When some one sorrow, that is yet reparable, gets hold of your mind like a monomania,--when you think, because Heaven has denied you this or that, on which you had set your heart, that all your life must be a blank,--oh, then diet yourself well on biography,--the biography of good and great men. See how little a space one sorrow really makes in life. See scarce a page, perhaps, given to some grief similar to your own, and how triumphantly the life sails on beyond it.
      - [Sorrow]

When the world frowns, we can face it; but let it smile, and we are undone.
      - [Flattery]

Will our souls, hurrying on in diverse paths, unite once more, as if the interval had been a dream?
      - [Parting]

Women love energy and grand results.
      - [Energy]

Wrap thyself in the decent veil that the arts or the graces weave for thee, O human nature! It is only the statue of marble whose nakedness the eye can behold without shame and offence!
      - [Modesty]

Ye have a world of light,
  When love in the loved rejoices;
    But the blind man's home is the house of night,
      And its beings are empty voices.
      - [Blindness]

You see men of the mast delicate frames engaged in active and professional pursuits who really have no time for illness. Let them become idle--let them take care of themselves, let them think of their health--and they die! The rust rots the steel which use preserves.
      - [Occupations]

Two lives that once part, are as ships that divide
  When, moment on moment, there rushes between
    The one and the other, a sea;--
      Ah, never can fall from the days that have been
        A gleam on the years that shall be!
      - A Lament (l. 10) [Meeting]

Thought is valuable in proportion as it is generative.
      - Caxtoniana (essay XIV) [Thought]

Truth makes on the ocean of nature no one track of light--every eye looking on finds its own.
      - Caxtoniana (essay XIV) [Truth]

Business dispatched is business well done, but business hurried is business ill done.
      - Caxtoniana
         (essay XXVI, Readers and Writer)
        [Business]

Poets alone are sure of immortality; they are the truest diviners of nature.
      - Caxtoniana (essay XXVII) [Poets]

He who writes prose builds his temple to Fame in rubble; he who writes verses builds it in granite.
      - Caxtoniana--Essay XXVII--The Spirit of Conservation
        [Authorship]

In science, read, by preference, the newest works; in literature, the oldest.
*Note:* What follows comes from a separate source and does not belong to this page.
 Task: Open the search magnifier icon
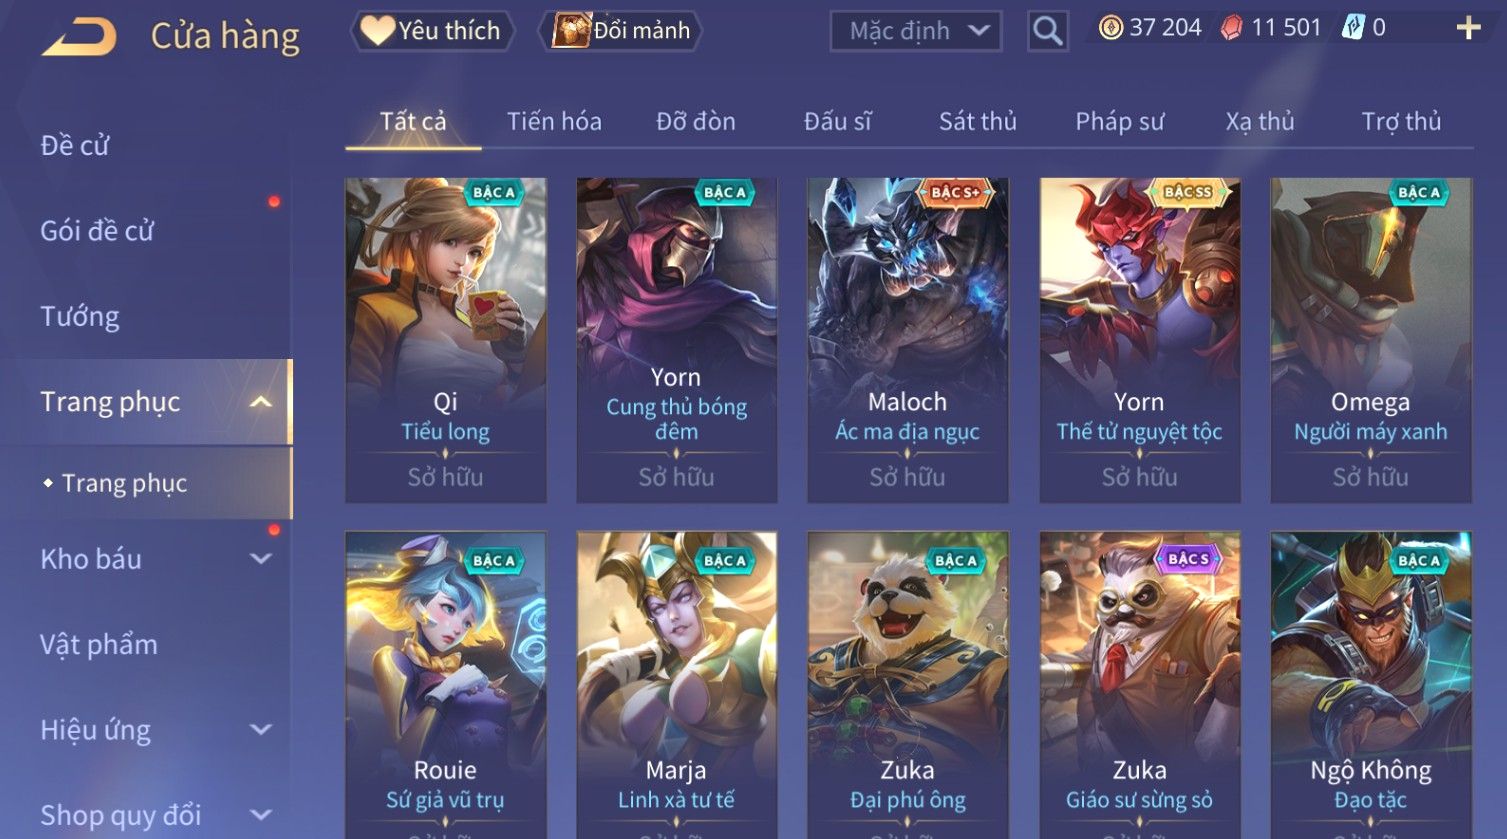click(x=1047, y=31)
The classic literature is always modern.
      - Caxtoniana--Hints on Mental Culture
        [Reading]

Dear Land to which Desire forever flees;
  Time doth no present to our grasp allow,
    Say in the fixed Eternal shall we seize
      At last the fleeting Now?
      - Corn Flowers (bk. I, The First Violets)
        [Future]

Who that has loved knows not the tender tale
  Which flowers reveal, when lips are coy to tell?
      - Corn Flowers--The First Violets
         (bk. I, st. 1) [Flowers]

Three things are ever silent--Thought, Destiny, and the Grave.
      - Harold (bk. X, ch. II) [Silence]

No Indian prince has to his palace
  More followers than a thief to the gallows.
      - Hudibras (pt. II, canto I, l. 273)
        [Thieving]

Arm thyself for the truth!
      - Lady of Lyons (act V, sc. 1) [Truth]

Fool me no fools.
      - Last Days of Pompeii (bk. III, ch. 6)
        [Folly]

Time is money.
      - Money (act III, sc. 3) [Time]

If I publish this poem for you, speaking as a trader, I shall be a considerable loser. Did I publish all I admire, out of sympathy with the author, I should be a ruined man.
      - My Novel (bk. VI, ch. XIV) [Publishing]

Alone!--That worn-out word,
  So idly spoken, and so coldly heard;
    Yet all that poets sing, and grief hath known,
      Of hope laid waste, knells in that word--Alone!
      - New Timon (pt. II) [Solitude]

The man who smokes, thinks like a sage and acts like a Samaritan!